• **Activity**
Locate the string "agent" in the records below. Copy every line where it occurs.
(Material provided Opens)
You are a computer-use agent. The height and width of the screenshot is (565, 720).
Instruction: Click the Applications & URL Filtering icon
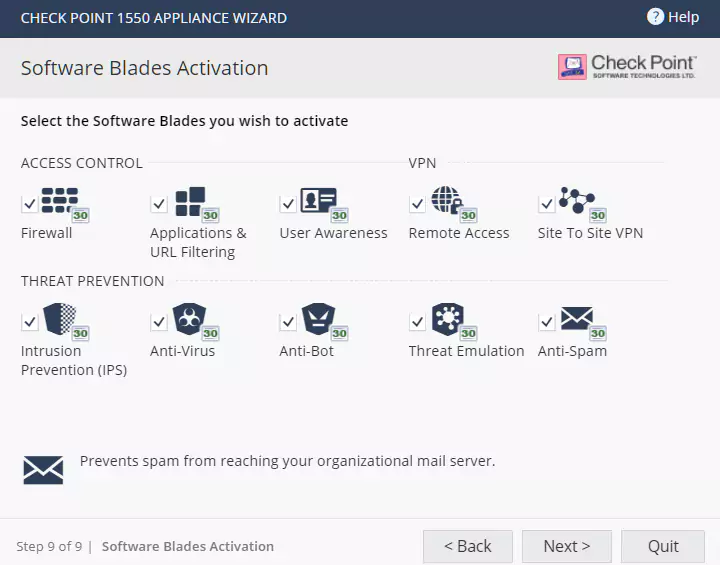[190, 201]
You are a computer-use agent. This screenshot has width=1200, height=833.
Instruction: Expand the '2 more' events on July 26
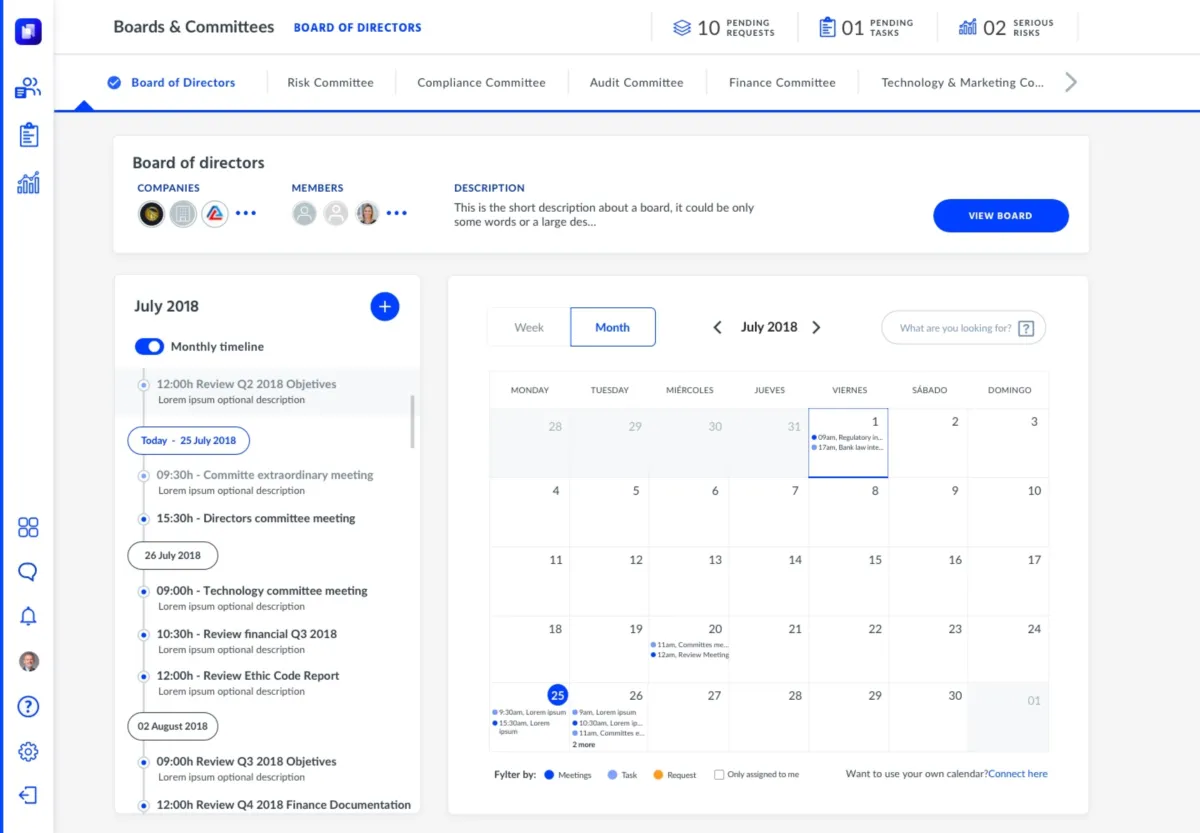click(x=583, y=745)
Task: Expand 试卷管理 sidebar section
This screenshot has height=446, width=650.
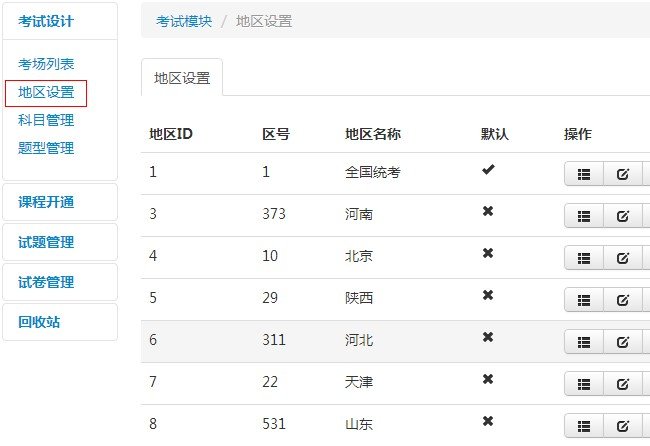Action: point(46,282)
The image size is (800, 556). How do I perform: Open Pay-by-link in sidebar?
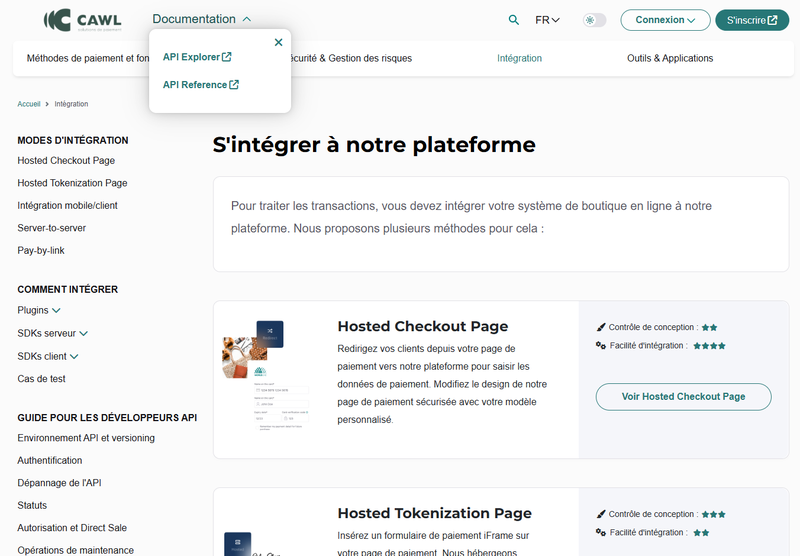pyautogui.click(x=41, y=250)
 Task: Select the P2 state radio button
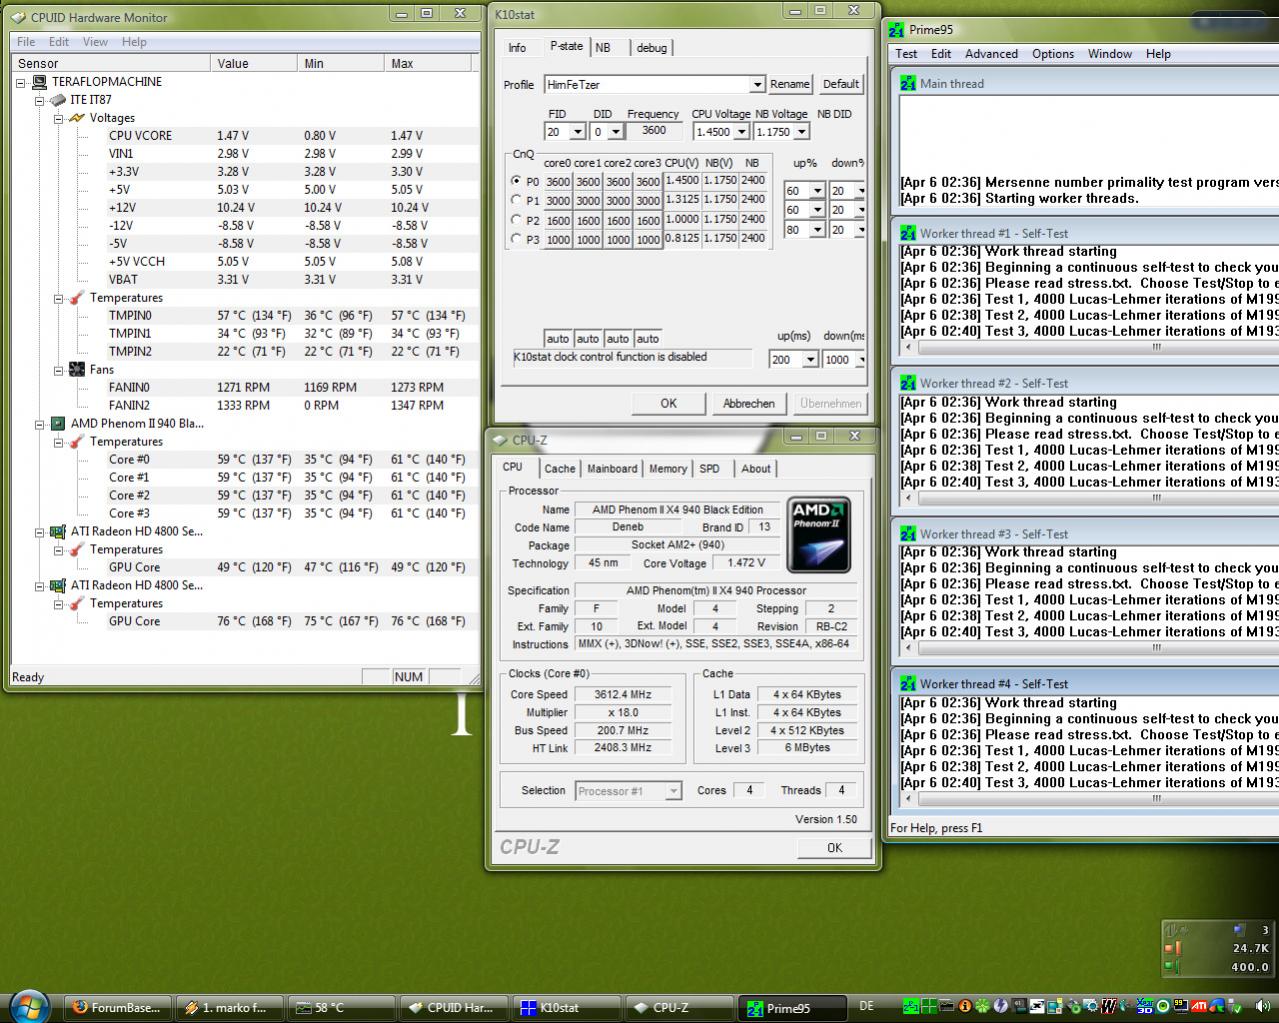click(x=516, y=220)
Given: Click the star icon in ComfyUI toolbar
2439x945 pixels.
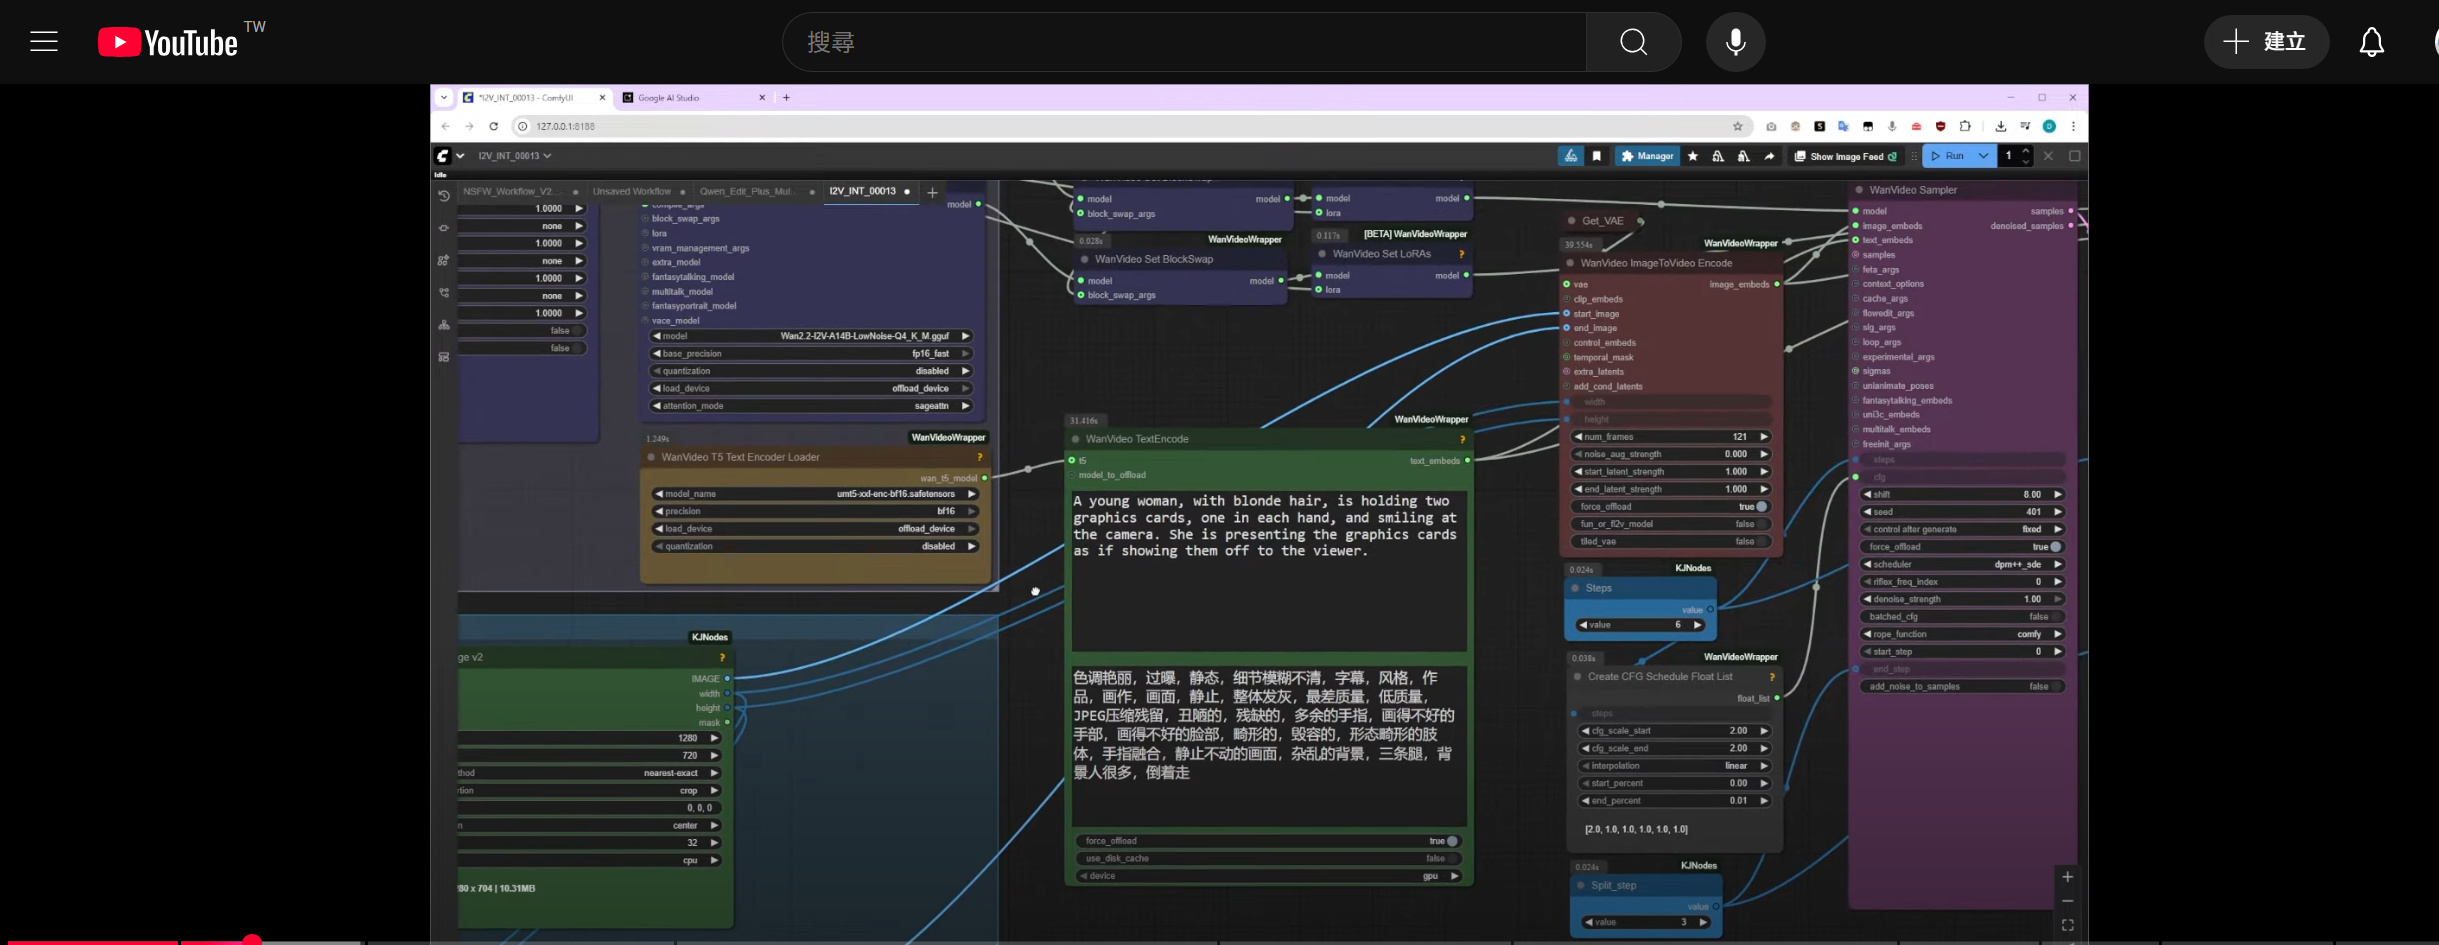Looking at the screenshot, I should (1693, 156).
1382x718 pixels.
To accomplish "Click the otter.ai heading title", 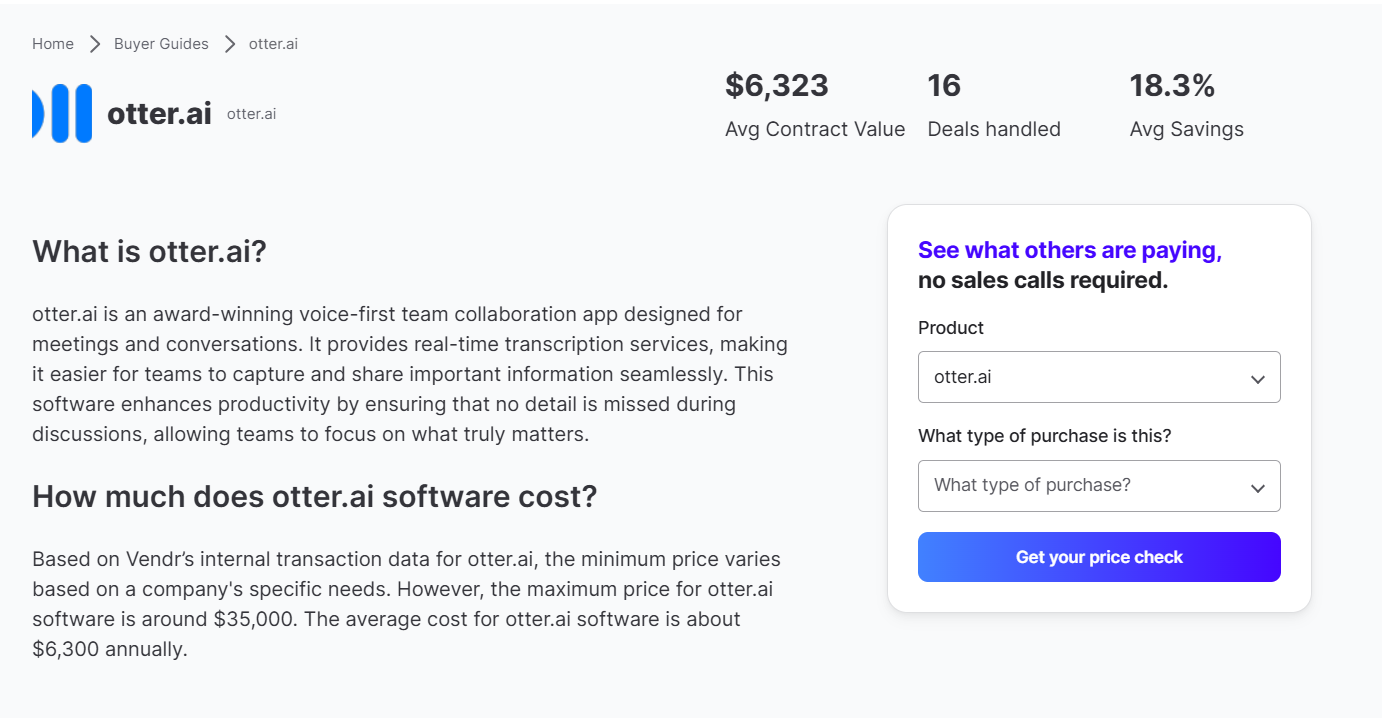I will 159,113.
(Material provided Closes)
• **The completed task**
You are a computer-use agent. The height and width of the screenshot is (565, 720).
You are a computer-use agent. This screenshot has width=1200, height=833.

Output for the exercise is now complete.